# Provided text
%%
2. If an application for extension of time for production of current records is made and if the R.T.A. has granted an order extending the time then the extended period shall stand substituted for the period provided for production of current records mentioned as a general condition in the grant of permit. Since the R.T.A. is vested with statutory power, and if it does not reject it, then of course it should be assumed that the extension applied for is granted. Therefore unless rejected, the time applied for by the petitioner upto a maximum period of four months including the one month granted as a general condition in the grant of permit shall form part of the permit granted.
3. If current records are not produced within four months from the date of communication of grant of permit by the grantee, then the permit shall stand cancelled without the R.T.A. requiring to cancel it as that is the necessary consequence of the operation of the condition of permit granted under Section 72(2) read with Rule 159(2).
5. Going by the above reasoning, I do not think the controversy raised as to whether the petitioner's application for extension of time was granted by the R.T.A. or not, still subsists. Assuming it was filed, and in the absence of rejection of the same, if it is to be treated as granted, even then petitioner's permit does not survive because the petitioner admittedly produced the current records of the vehicle only on 25.2.2003 as against the last date of production of the same, which was on or before 29.1.2003. Therefore the necessary consequence is that the petitioner's permit stands cancelled and there was no need for the R.T.A. to issue Ext.P5 proceedings, because permit does not survive to be issued after the lapse of four months.
%%
# Objective 1
Update the listing lines between the line holding "Screen dimensions: 1364x727" and the line holding "pyautogui.click(x=128, y=452)", inclusive, changing "Supplier" to "Customer" and leaving all else unchanged; return only those lines.
The passage and the listing below it come from unrelated sources.

# Extracted entries
%%
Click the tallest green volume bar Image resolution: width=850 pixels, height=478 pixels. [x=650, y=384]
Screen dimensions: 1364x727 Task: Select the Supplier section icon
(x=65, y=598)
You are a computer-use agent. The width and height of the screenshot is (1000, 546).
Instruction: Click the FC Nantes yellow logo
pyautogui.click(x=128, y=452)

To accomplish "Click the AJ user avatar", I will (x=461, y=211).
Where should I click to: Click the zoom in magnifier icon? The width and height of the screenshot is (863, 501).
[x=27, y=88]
%%
# Objective 2
In the passage on permit cancellation, on what date did the petitioner produce the current records of the vehicle?

# Written response 1
Screen dimensions: 1364x727 Task: Select the Customer section icon
(x=65, y=598)
You are a computer-use agent. The width and height of the screenshot is (1000, 546).
Instruction: Click the FC Nantes yellow logo
pyautogui.click(x=128, y=452)

# Written response 2
On 25.2.2003.